それ迄、複雑な陰影やぼかしを、IllustratorI等ドローソフトで表現するのはなかなか困難でした。 大抵はブレンドツールを使って表現していたのですが、単純なものならともかく、複雑なぼかしをブレンドで作るのは、私には到底無理でした。
それがグラデーションメッシュで、比較的簡単に、かつより複雑に表現できるようになりました。これによりグラデーションメッシュは、ペイント系の「エアブラシ」機能を相当程度代用出来るようになった気がします。
グラデーションメッシュが登場してから既に相当の日数が経っています。
その間にこのツールの新たな可能性を求めて、沢山のアーティストが挑戦し、かつ成果が挙がっています。グラデーションメッシュを使って「写真より本物っぽい」絵を描いている人も沢山います。
例えば highsideさん、もりさん、バンバンさん。
残念ながらバンバンさんはサイトを閉じていますが、伝説ともなった「レタス」の作者です。
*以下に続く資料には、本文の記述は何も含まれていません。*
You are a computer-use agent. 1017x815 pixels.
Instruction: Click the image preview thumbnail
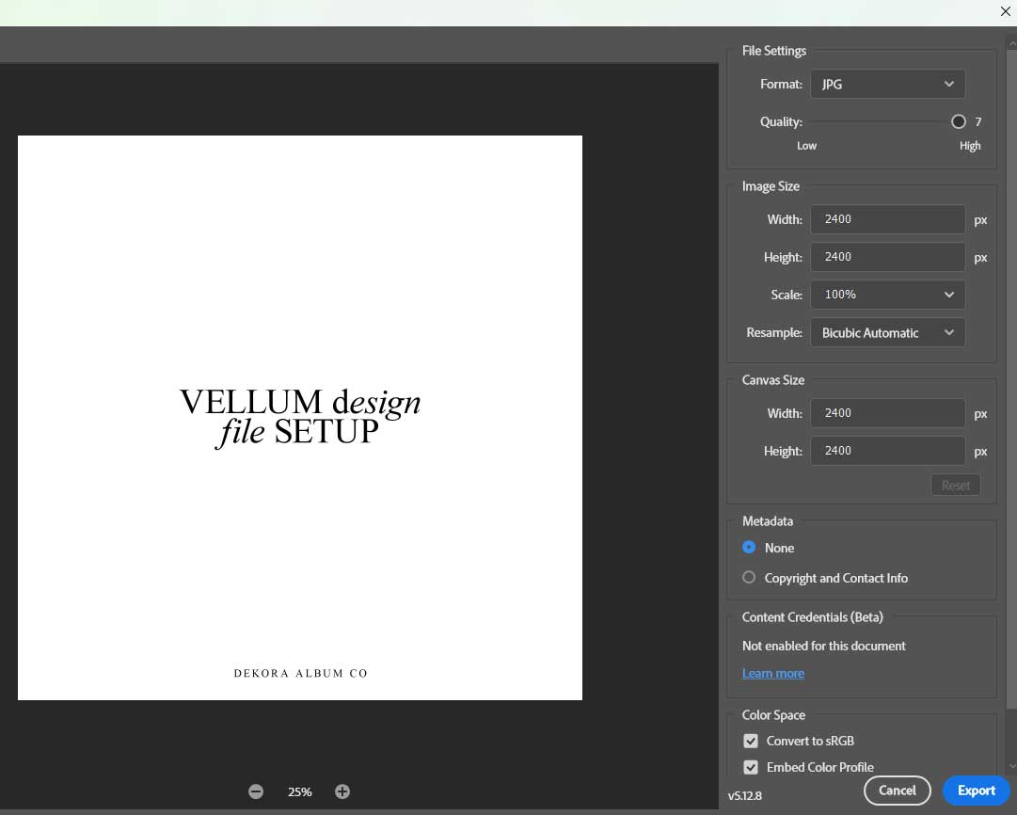coord(299,418)
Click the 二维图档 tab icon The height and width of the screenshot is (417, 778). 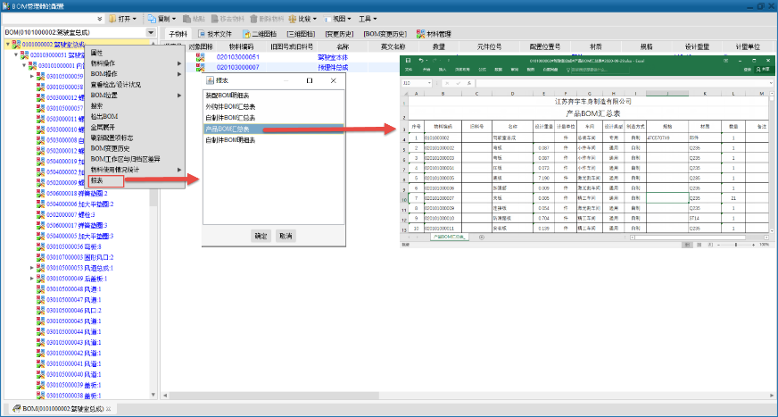click(244, 34)
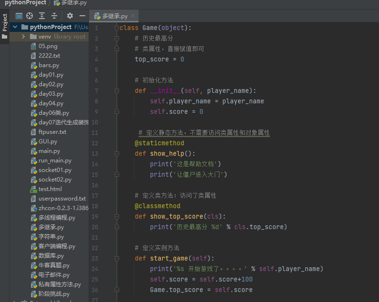Click the Collapse All icon in Project panel
The height and width of the screenshot is (302, 379).
tap(54, 16)
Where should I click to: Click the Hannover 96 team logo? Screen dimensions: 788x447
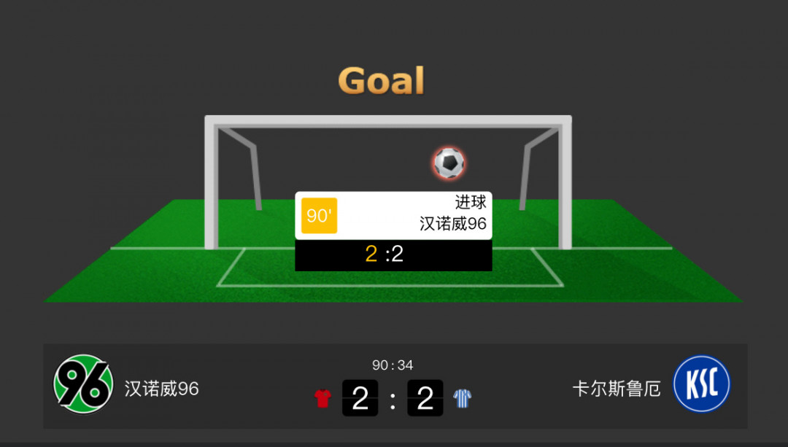click(x=83, y=384)
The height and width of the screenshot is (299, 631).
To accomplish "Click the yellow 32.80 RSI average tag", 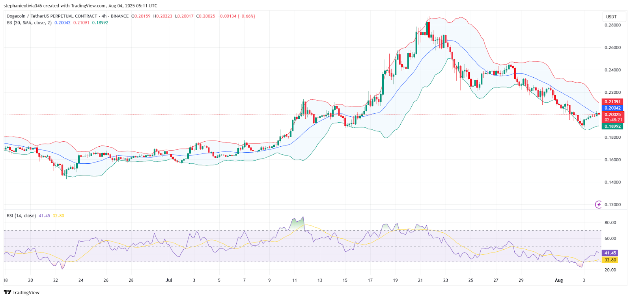I will coord(610,260).
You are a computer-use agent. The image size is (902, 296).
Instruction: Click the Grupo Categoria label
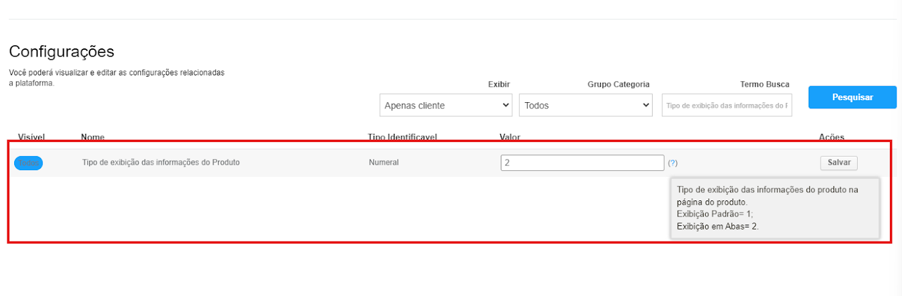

3人さんともネット上で、或いは1度ならず酒を酌み交わした知己でも有ります。
彼らが開発した「矩形変形」はグラデーションメッシュの可能性を大きく広げました。
グラデーションメッシュを語る時、このノウハウに触れない訳には行かないのですが、先行者に敬意を表し、詳細については彼らのサイト、及び書籍で勉強して下さい。
ここではメッシュビギナーが、グラデーションメッシュに親しみを覚える、そのきっかけになれば、と言う程度の内容を目指します。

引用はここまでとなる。